Darauf legt auch Kathrin Bach Wert. Deshalb hat sie nach einem
Studium der Germanistik und Sozialpsychologie und einer
Steinmetz-Ausbildung auch noch eine Fortbildung zur Fachkraft für
tiergestützte Interventionen absolviert. Und das Wohlergehen ihrer
Vierbeiner, die allesamt aus dem Tierschutz stammen, nicht mehr
«gebraucht» wurden oder getötet werden sollten, liegt ihr besonders
am Herzen. «Ich will ihnen ein schönes Leben bieten», sagt sie. Die
56-Jährige ist überzeugt, dass auch die Esel die Begegnungen
genießen: «Als hier zu Corona-Zeiten keiner her durfte, haben sie
richtig gelitten und hatten Langeweile!» Das klassische Eselreiten
bietet Bach aber nicht an. «Das wäre übergriffig, das wollen die
Tiere nicht.» Nur wenn das Kinderhospiz komme, mache sie eine
Ausnahme: Damit die behinderten oder sterbenskranken Kinder noch
einmal ein besonderes Fühlen und Spüren auf dem Esel erleben
könnten. 

Ein kleines Geheimnis, das vor allem Kinder begeistert nutzen,
berichtet Kathrin Bach auch den Gästen aus der katholischen
Kirchengemeinde: Tatsächlich sei es nämlich so, dass der Wunsch, den
man einem Esel heimlich in seine langen Ohren flüstere, in Erfüllung
gehe. Nicht nur Linda Walter probiert das aus, sondern auch Gisela
Frey (60). «Er hat schön zugehört», sagt sie danach lächelnd.

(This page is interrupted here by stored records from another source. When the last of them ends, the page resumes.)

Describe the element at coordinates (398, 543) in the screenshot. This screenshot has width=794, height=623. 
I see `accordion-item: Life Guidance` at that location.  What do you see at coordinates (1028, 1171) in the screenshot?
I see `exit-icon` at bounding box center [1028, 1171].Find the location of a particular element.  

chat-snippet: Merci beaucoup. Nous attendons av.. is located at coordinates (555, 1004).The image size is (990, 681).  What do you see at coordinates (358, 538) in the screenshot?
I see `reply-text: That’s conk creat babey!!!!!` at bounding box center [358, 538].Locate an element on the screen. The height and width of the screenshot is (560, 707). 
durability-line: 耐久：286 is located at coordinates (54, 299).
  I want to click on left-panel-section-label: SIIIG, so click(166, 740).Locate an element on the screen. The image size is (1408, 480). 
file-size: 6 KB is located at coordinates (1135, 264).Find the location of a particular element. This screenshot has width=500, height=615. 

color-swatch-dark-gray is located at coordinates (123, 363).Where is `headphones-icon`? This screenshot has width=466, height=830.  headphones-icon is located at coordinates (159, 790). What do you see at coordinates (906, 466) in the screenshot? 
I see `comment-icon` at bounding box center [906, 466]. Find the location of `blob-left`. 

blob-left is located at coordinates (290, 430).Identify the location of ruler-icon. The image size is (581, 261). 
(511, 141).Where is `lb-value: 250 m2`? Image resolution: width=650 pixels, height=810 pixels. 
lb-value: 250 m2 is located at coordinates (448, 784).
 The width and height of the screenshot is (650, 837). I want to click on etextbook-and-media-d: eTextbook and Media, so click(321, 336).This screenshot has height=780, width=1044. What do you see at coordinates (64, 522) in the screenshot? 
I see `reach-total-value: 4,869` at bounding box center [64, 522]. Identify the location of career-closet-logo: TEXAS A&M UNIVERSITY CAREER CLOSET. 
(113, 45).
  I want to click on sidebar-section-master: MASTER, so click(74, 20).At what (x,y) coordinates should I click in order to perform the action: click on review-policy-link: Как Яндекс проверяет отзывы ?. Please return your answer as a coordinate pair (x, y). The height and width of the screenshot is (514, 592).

«Hoffentlich geht es in Erfüllung - es wäre wirklich ein
Herzenswunsch.»

Ob es klappen wird, wird sich wohl erst in Zukunft zeigen. Die
Hoffnung von Gemeindereferentin und Seelsorgerin Christine Mick hat
sich jedenfalls schon erfüllt: «Viele der Frauen sind verwitwet und
allein», berichtet sie. «Ich wollte ihnen einfach ein Stück
Lebensfreude geben in dem manchmal oft einsamen Alltag.»